Problem: Exactly the lines from the one containing "This screenshot has width=956, height=515." to the final line below should be output, and no others.

(Stored items)
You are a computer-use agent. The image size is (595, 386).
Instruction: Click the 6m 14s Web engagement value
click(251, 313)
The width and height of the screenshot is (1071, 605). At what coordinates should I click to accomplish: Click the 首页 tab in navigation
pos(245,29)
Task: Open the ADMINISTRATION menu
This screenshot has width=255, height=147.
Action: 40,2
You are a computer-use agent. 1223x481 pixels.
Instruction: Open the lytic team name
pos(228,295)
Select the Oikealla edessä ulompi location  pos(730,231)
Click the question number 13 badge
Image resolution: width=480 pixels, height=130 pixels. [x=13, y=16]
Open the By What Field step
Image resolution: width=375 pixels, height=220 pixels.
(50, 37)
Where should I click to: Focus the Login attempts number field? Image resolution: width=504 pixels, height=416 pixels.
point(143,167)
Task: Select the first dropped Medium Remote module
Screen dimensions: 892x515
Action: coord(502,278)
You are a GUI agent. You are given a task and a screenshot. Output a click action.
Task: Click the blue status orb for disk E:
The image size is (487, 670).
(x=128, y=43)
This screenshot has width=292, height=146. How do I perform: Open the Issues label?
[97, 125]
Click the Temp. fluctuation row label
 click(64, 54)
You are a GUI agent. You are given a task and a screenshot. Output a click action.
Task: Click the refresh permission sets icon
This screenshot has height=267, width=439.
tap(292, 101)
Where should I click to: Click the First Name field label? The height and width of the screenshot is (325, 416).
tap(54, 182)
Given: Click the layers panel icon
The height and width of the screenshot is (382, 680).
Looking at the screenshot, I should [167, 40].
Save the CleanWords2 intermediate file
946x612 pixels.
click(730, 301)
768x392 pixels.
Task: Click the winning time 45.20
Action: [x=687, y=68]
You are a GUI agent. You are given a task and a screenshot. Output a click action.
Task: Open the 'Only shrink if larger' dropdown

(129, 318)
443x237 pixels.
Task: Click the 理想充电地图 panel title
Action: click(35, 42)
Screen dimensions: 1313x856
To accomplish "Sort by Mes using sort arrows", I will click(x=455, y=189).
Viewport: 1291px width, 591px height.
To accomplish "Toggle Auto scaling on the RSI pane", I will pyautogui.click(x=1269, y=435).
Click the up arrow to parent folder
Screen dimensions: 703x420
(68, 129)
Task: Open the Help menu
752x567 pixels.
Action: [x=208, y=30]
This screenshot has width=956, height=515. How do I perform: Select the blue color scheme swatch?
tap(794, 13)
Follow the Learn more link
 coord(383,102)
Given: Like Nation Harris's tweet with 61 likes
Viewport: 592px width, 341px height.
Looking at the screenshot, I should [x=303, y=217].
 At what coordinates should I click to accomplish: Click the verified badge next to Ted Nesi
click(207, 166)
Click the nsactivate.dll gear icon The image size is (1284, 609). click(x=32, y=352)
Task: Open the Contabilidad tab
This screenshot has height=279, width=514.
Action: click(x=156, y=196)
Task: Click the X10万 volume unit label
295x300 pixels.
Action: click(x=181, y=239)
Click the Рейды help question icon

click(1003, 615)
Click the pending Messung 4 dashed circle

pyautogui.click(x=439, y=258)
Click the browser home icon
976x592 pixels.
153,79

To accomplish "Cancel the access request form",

Response area:
This screenshot has width=956, height=515. How do I perform: Select the blue color scheme swatch?
tap(794, 13)
Follow the Learn more link
 coord(383,102)
Given: Like Nation Harris's tweet with 61 likes
Viewport: 592px width, 341px height.
Looking at the screenshot, I should [x=303, y=217].
 At what coordinates should I click to accomplish: Click the verified badge next to Ted Nesi
click(207, 166)
Click the nsactivate.dll gear icon The image size is (1284, 609). click(x=32, y=352)
Task: Open the Contabilidad tab
This screenshot has height=279, width=514.
Action: click(x=156, y=196)
Task: Click the X10万 volume unit label
295x300 pixels.
Action: click(x=181, y=239)
Click the Рейды help question icon

click(1003, 615)
Click the pending Messung 4 dashed circle

pyautogui.click(x=439, y=258)
Click the browser home icon
976x592 pixels.
153,79

To accomplish "Cancel the access request form",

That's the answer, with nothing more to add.